■ Directive: Please gather every line in the records below that contains the word "Select", and copy each one out in full.

+++ Records for processing +++

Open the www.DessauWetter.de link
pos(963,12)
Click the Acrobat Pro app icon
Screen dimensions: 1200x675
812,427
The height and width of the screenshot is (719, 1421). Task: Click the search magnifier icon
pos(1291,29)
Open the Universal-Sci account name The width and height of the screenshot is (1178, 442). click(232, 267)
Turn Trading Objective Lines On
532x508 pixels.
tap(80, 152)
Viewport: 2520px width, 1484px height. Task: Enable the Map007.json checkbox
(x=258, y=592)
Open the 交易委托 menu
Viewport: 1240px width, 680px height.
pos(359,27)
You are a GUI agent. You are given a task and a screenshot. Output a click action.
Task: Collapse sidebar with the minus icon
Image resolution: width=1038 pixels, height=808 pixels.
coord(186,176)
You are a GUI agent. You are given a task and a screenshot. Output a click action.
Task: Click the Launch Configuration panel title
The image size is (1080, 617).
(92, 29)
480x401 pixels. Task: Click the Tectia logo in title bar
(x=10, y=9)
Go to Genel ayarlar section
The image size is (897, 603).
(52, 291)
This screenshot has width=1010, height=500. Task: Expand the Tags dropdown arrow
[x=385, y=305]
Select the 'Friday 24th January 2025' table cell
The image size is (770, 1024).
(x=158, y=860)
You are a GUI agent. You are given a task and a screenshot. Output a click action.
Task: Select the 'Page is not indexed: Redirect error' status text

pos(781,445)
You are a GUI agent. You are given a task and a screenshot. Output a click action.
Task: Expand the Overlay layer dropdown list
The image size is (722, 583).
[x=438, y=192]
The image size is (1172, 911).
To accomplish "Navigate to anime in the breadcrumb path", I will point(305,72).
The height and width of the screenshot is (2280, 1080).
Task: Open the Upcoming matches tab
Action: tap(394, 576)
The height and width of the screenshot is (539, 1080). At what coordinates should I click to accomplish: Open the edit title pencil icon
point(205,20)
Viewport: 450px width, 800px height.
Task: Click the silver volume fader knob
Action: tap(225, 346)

+++

■ Exercise solution:
Select the 'Friday 24th January 2025' table cell
Task: Select the 'Page is not indexed: Redirect error' status text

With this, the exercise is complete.